### Requirement
State how many lines in the entries below contain the string "panel", matching letter case exactly. Reply with the number alone.

____ Material provided

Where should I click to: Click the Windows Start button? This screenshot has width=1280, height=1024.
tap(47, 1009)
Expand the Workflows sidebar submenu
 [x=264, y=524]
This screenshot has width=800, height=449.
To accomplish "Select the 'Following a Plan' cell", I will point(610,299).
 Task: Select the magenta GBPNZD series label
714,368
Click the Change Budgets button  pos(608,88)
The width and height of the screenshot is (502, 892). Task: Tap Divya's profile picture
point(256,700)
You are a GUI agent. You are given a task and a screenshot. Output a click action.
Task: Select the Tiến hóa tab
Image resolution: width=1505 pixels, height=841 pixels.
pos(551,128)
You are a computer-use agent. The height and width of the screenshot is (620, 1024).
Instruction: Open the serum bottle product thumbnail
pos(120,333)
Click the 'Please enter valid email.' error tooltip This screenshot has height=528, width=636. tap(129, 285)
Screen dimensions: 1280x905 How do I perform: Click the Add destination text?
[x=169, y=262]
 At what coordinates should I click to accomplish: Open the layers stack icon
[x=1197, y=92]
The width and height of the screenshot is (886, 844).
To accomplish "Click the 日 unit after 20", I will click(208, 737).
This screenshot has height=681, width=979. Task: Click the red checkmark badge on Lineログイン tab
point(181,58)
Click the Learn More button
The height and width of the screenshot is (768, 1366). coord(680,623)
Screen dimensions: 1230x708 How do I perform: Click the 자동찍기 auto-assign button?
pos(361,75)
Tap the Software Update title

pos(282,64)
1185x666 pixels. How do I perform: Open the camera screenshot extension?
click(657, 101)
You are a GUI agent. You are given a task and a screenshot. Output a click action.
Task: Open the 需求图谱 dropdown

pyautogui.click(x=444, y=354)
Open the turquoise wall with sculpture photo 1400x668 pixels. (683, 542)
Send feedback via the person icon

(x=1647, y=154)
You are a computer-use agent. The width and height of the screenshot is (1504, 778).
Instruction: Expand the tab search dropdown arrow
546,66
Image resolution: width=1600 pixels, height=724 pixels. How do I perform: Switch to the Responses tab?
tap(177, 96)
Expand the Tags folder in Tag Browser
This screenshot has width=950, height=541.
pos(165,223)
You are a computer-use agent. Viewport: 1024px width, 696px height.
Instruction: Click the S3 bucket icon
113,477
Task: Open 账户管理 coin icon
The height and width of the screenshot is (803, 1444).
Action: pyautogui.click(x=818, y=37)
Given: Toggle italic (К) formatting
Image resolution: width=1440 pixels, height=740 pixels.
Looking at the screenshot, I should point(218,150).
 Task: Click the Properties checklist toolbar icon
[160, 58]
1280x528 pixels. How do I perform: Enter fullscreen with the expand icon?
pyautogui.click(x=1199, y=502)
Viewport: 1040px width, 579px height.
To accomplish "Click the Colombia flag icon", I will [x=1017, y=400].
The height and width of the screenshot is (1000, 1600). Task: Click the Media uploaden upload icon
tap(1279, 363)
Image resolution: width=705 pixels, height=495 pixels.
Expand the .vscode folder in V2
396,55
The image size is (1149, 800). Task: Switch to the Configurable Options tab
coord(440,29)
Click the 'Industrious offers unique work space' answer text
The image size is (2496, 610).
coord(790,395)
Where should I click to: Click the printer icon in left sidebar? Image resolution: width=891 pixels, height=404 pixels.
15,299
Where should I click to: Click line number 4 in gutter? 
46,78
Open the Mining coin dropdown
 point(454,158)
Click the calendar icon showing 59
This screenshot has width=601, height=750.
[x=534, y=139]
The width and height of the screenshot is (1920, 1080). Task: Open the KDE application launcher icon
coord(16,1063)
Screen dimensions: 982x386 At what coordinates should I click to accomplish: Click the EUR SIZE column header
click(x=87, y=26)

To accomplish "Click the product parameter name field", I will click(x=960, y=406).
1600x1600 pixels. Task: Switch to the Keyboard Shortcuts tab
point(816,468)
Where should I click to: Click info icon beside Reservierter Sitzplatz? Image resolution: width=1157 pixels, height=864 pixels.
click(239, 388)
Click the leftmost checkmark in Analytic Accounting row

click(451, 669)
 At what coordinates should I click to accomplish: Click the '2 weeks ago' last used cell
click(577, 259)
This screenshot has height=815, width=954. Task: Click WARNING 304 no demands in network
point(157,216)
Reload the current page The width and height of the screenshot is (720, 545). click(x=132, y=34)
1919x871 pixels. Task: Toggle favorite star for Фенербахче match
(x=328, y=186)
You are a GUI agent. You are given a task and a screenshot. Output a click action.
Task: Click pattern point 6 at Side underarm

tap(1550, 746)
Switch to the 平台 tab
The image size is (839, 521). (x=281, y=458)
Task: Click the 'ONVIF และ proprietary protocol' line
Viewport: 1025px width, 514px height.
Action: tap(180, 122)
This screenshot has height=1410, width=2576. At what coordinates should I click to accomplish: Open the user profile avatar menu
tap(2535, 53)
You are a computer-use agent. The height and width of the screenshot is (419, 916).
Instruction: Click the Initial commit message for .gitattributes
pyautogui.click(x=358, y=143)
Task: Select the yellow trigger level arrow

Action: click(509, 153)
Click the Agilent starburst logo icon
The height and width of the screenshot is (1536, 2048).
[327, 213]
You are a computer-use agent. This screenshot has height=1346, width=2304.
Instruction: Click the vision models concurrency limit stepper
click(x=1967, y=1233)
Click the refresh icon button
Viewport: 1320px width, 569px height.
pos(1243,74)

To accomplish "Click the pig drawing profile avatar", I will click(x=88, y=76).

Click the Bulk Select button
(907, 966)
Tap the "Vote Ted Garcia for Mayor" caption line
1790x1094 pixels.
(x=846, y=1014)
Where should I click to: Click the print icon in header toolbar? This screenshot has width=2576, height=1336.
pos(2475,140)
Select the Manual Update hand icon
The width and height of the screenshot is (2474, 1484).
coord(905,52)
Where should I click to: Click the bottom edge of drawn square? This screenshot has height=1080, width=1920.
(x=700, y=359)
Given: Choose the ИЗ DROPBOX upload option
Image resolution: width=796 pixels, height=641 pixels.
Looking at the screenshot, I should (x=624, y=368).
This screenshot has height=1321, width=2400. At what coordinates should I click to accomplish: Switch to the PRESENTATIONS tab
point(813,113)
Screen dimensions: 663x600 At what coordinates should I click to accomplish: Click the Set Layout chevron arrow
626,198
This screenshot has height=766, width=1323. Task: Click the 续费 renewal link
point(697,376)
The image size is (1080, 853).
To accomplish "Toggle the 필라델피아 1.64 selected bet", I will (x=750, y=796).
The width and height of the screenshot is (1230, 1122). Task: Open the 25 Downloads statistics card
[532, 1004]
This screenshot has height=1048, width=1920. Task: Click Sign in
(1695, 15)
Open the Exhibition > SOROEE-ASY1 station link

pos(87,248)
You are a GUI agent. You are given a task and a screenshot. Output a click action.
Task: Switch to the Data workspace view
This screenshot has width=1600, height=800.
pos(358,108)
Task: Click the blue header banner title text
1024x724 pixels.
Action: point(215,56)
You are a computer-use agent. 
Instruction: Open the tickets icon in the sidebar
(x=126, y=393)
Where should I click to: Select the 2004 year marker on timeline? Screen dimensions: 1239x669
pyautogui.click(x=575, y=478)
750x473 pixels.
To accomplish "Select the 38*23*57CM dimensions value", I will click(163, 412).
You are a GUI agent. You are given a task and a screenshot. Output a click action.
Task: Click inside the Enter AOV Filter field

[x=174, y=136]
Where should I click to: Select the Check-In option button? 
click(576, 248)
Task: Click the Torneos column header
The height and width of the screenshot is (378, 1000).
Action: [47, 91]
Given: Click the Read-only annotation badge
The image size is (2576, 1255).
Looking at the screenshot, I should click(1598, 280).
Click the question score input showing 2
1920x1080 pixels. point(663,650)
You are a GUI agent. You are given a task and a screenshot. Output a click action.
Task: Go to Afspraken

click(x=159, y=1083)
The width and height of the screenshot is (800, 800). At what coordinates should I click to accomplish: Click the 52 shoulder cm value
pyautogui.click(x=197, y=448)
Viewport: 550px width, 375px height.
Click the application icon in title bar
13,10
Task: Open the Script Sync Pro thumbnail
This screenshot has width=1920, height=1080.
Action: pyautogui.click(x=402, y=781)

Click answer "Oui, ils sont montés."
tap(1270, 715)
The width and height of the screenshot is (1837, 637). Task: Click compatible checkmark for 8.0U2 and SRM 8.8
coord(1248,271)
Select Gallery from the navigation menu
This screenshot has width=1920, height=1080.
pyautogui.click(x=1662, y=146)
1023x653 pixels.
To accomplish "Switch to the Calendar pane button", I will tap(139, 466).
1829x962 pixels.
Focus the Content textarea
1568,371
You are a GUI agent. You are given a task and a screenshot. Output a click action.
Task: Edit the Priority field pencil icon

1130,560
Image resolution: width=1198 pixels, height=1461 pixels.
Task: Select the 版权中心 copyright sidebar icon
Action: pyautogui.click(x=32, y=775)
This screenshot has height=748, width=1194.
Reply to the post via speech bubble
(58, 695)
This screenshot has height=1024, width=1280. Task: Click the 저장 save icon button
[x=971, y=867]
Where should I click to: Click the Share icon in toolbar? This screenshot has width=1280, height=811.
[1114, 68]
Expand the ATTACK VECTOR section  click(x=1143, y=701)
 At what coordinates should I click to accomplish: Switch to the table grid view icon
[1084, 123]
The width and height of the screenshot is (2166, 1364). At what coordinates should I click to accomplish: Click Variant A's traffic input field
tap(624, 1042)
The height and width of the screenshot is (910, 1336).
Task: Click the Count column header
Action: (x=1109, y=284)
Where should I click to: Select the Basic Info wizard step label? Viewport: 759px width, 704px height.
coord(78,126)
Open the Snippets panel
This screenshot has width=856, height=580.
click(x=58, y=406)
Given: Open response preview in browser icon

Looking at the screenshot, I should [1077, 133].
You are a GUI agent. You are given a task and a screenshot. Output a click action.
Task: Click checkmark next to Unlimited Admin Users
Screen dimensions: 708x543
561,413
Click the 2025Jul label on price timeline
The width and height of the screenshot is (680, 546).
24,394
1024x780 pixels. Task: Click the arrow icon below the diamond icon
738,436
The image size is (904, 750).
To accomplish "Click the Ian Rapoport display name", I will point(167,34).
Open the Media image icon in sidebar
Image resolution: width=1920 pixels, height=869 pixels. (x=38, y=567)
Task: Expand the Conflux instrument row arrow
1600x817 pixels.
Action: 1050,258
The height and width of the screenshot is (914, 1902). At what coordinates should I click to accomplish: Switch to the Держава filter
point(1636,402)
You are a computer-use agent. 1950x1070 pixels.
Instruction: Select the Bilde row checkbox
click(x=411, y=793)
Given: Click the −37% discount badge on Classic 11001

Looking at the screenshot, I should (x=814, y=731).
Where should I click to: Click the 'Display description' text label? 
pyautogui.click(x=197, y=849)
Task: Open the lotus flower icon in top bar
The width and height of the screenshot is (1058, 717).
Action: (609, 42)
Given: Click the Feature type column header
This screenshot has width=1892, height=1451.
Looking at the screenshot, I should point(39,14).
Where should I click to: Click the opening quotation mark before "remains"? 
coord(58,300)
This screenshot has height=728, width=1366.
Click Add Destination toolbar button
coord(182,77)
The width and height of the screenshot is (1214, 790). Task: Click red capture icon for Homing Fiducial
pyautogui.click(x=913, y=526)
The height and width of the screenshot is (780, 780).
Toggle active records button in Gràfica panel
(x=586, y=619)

________

### The reply
2